A man I knew—one of the great men I have known—was in a bunch of roustabout boys. They were always where they should not be and never where they should be. Finally, a wise, resourceful leader got them into a Sunday School class. The teacher was this old man—just an ordinary, homely old man. More than that, he was a convert from Europe, and he did not speak English very well. They giggled, “Our teacher? Him?” These boys, I suppose, had the reputation of running any teacher out.

Then my friend said that something happened. The teacher started to speak, and they all began to listen. This friend said, “You could warm your hands by the fire of his faith.” That meant that in that older, worn-out body that did not seem to be able to erase an accent, there was a powerful spirit.

In the Resurrection the body—the dust of the earth, the carnal part of us—can be renewed and made powerful if it is to equal the spirit.

The Holy Ghost Will Guide You

If you can understand how the Spirit operates, you will be all right. There is not enough evil put together—if it was all brought together as some kind of a dark, ugly laser beam and focused on you, it could not destroy you, unless somehow you consented to it.

In the course of your learning, “wisdom is the principal thing; therefore get wisdom: and with all thy getting get understanding” (Proverbs 4:7).

Make sure you learn the things that you are not taught overtly. If all you know is what you read or what you can hear, you will not know very much. Moments of reverence are so precious when you think and feel. That is why temples are so important. You can go to the temple and be out of the world.

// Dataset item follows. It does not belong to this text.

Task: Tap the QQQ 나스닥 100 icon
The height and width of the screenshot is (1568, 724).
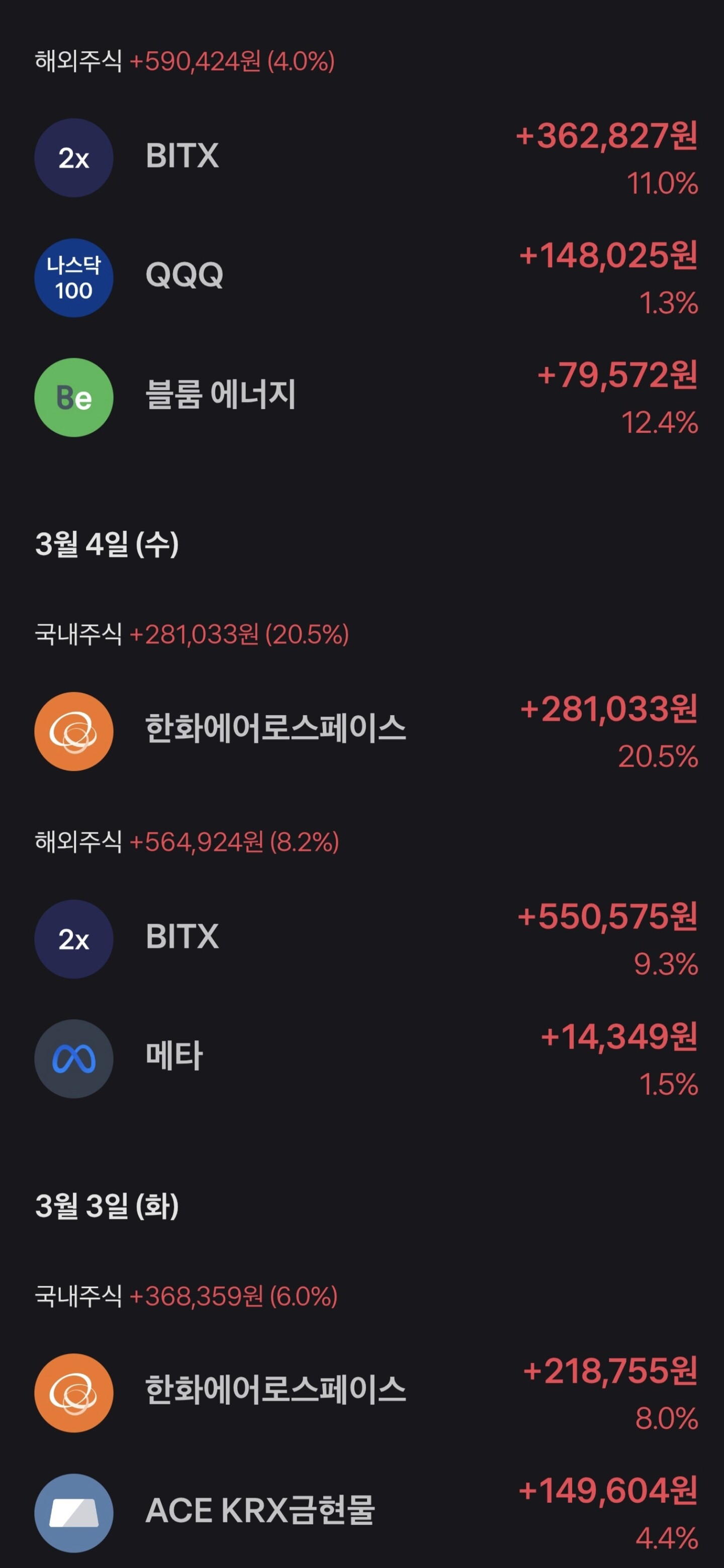Action: pos(74,277)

The promise from the Lord is that when you receive the Holy Ghost, “he shall teach you all things, and bring all things to your remembrance, whatsoever I have said unto you” (John 14:26).

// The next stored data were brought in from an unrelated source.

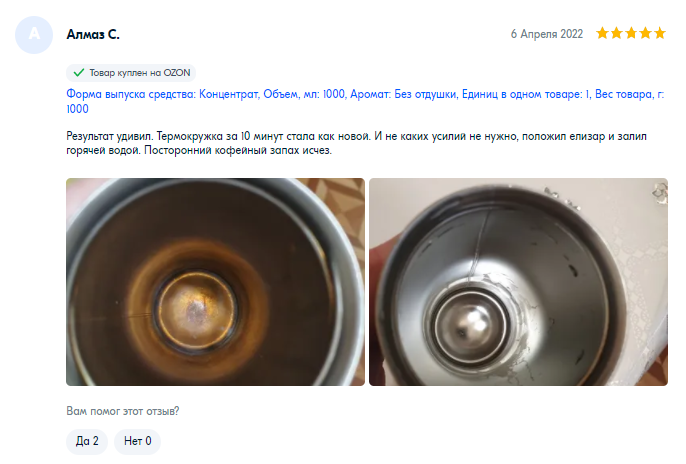Click the fourth rating star
Viewport: 686px width, 464px height.
tap(646, 33)
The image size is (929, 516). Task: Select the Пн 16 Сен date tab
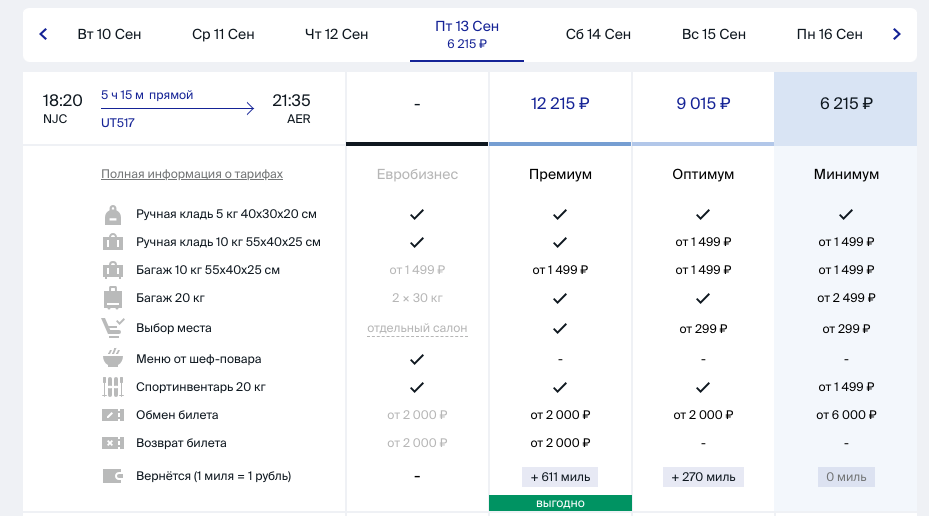[829, 34]
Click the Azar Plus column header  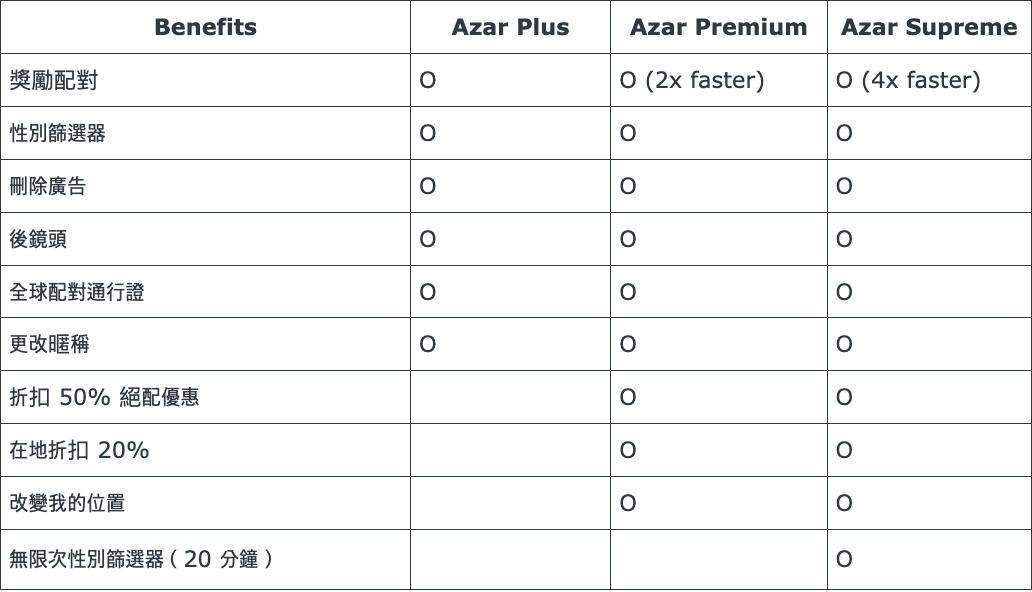coord(510,28)
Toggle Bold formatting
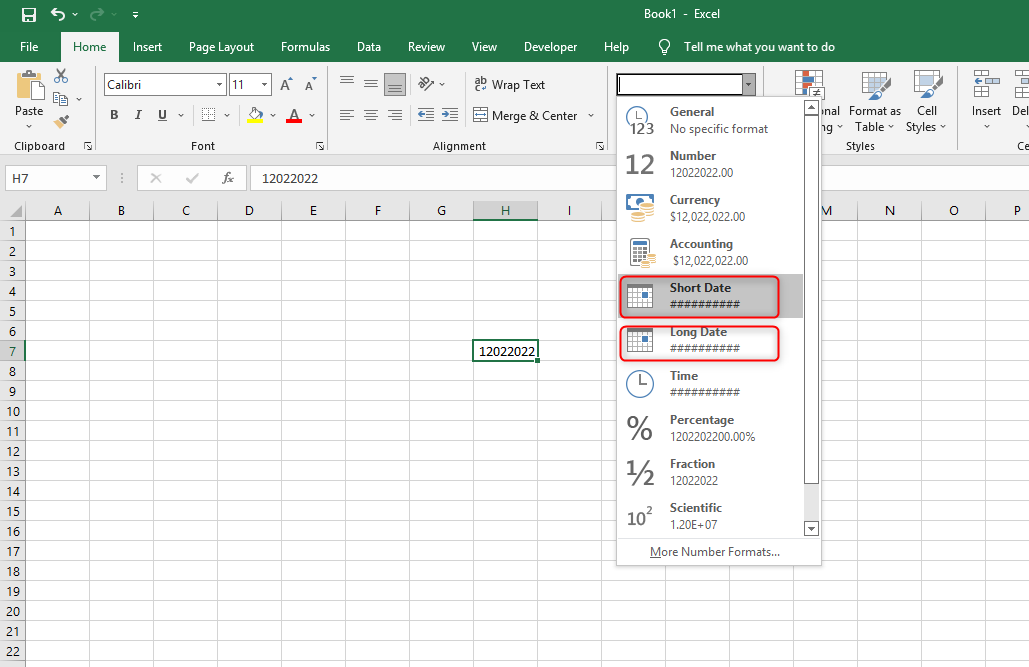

You will be doing some things automatically, almost unwittingly. Without thinking, you will find you have been prompted and guided by the Holy Spirit. That is why this young elder, without knowing why, took a 20-mark note out of his wallet as he was trotting alongside the train and handed it to me as the train was pulling out. He saved us from great danger.

That is how you will do things and then later look back and know that you were guided. And also that is how you will be warned. You will be warned, “Don’t go there! Don’t do that!” You will be warned, “Don’t go with him! Don’t go with her! Don’t be with them!” And then, “Do be in this company!” You will be guided, and the Lord will watch over you.

I know that the gospel is true, that Jesus is the Christ, that He lives, that this is His Church. Find a place in the world where you can, without embarrassment, without any hesitancy, declare to yourself: first, that you accept the gospel of Jesus Christ and, second, that what you are is more important than what you do. What you do, if it is guided, will make you what you are and what you can be.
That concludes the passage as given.